The metaverse is a systematic engineering challenge with three foundational layers to tackle.

Layer One: Metaverse Hardware Platform

Just as smartphones became the dominant hardware platform of the mobile internet era, the metaverse era will require its own portal hardware — whether VR, AR, or XR. Whichever category becomes mainstream, an entirely new hardware platform will serve as the gateway to the metaverse. 5G also provides assurance for transmission efficiency and quality on this platform.

Layer Two: Metaverse Operating System

What will the metaverse operating system look like? This is a profoundly valuable question that demands first-principles reasoning. It may differ from PC and mobile operating systems, which primarily handle resource and compute scheduling, by possessing the ability to create upper-layer applications itself. This requires three key capabilities. First, large-scale cloud-based infrastructure. Second, real-time rendering capability that creates immersion. Third, allowing users to generate enormously rich content through UGC or AIGC — this is where the metaverse will gain its vitality.

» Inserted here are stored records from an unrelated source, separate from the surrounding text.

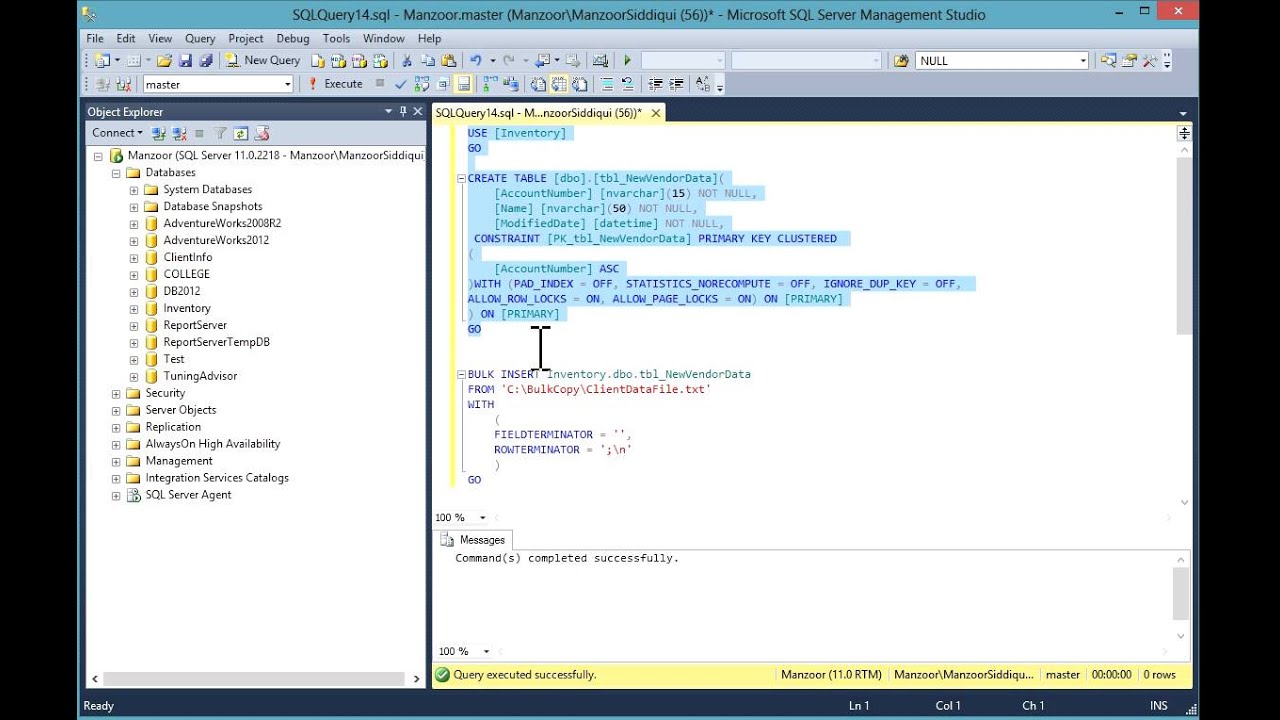Click the Cut scissors icon
1280x720 pixels.
(x=407, y=61)
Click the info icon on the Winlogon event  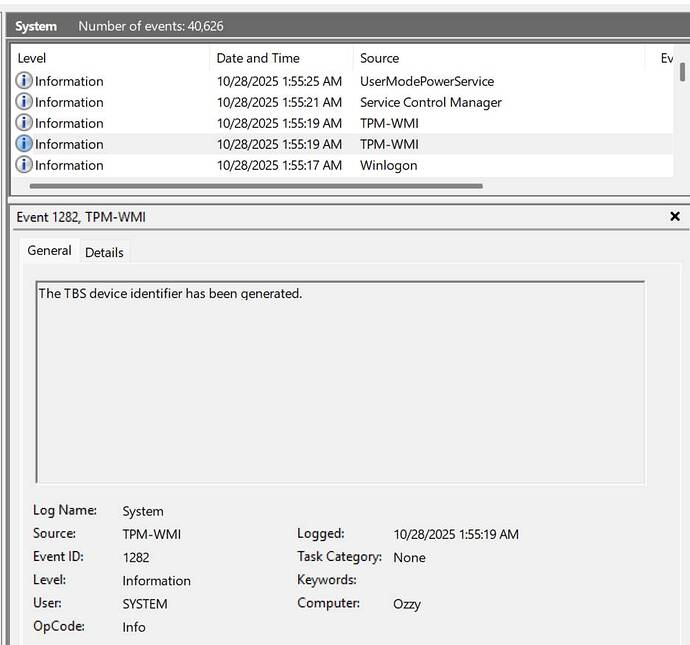click(24, 165)
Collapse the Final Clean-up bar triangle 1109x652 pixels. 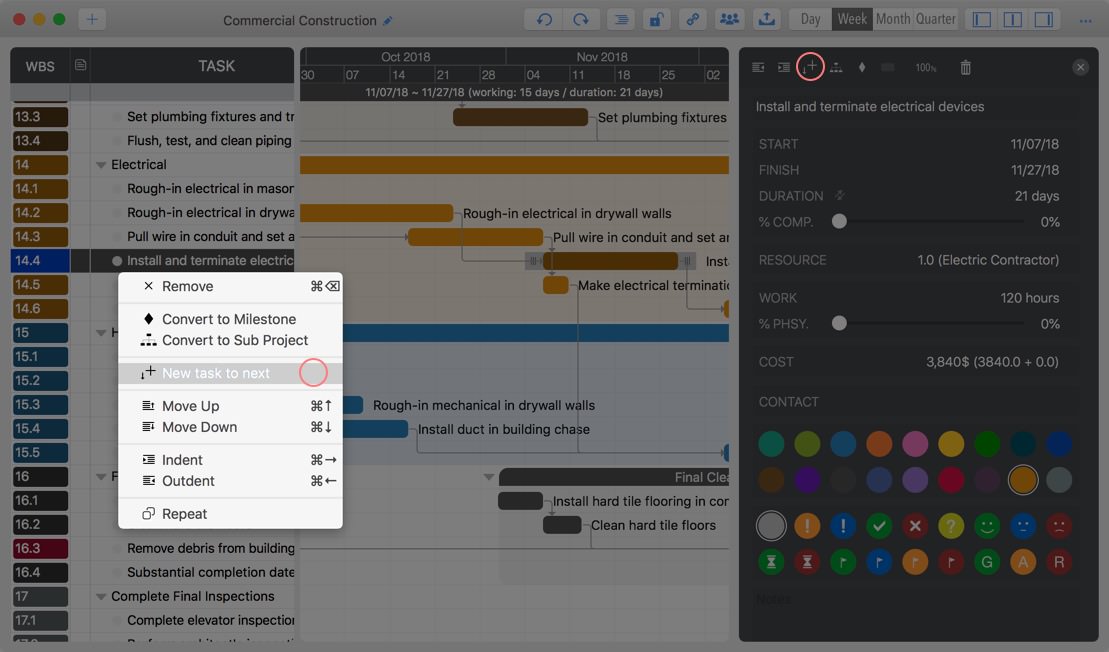pyautogui.click(x=489, y=477)
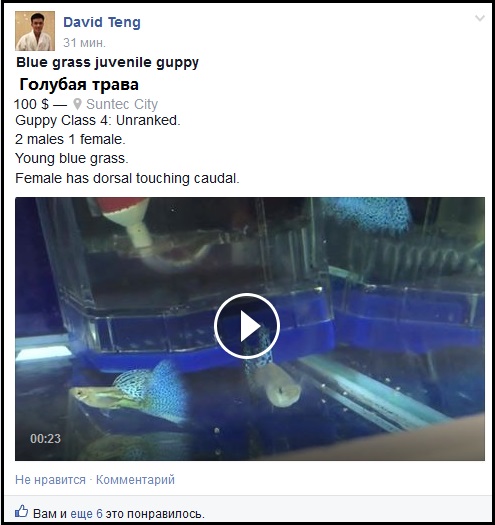Click the 'Голубая трава' heading
The height and width of the screenshot is (525, 495).
tap(79, 84)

Layer Three: Metaverse-Native Applications

We've also been contemplating what metaverse-native applications will be. Looking back, portals and QQ were native to the PC internet era; WeChat, DiDi, and Meituan were native to mobile, combining mobile attributes with user needs. So on metaverse hardware and software platforms, what will be the most valuable native applications? This represents enormous opportunity. Additionally, what should a Chinese-style metaverse look like? What should these native applications become when combined with AI and the joy of human-machine interaction? Including the search, recommendation, and advertising we used to work on — could all metaverse search, recommendation, and advertising be rebuilt from scratch? The questions are endlessly fascinating.

Some ask how humans will navigate between virtual and physical worlds, living more coherently across both. The metaverse may lead us toward a state of virtual-physical symbiosis. Digital twins, for instance, synchronize critical signal data from the physical world to the virtual through numerous sensors, where efficient computation and decision-making feed back into reality. Wearing XR devices in the physical world overlays the virtual upon it. In the future, it may become difficult to distinguish virtual from real. Because the experiences are all real, fixating on the virtual-real distinction matters less than what you can experience and what value you can create.

As Elon Musk has said, perhaps humanity itself lives inside a vast, sophisticated computer simulation. Technology is advancing so rapidly that the boundary between virtual and physical worlds will soon blur. Of course, a good world — whether virtual or real — must be one where people can fully enjoy experiences, generate creativity and inspiration, and be stimulated to improve and grow.

We hope the metaverse and AGI can create a more beautiful, more creative environment for everyone, and we deeply believe in this. Moreover, whether in the metaverse or the physical world, there is much that is beautiful; everyone can find their own comfortable, wonderful corner.

As intelligent agents increasingly interact and collaborate with humans, numerous legal and ethical issues will arise, requiring policy and legislative frameworks to ensure the digital world advances in ways most beneficial to human society.

To indulge in one final speculation: currently, top researchers including DeepMind scientists are already studying AI consciousness. So within our lifetimes, we should see not only people accessing the metaverse through hardware devices, but potentially human thought and consciousness achieving digital immortality within it. The ultimate proposition of the future digital world is the symbiosis of AI and humanity — a more fundamental and enduring question for the decades ahead.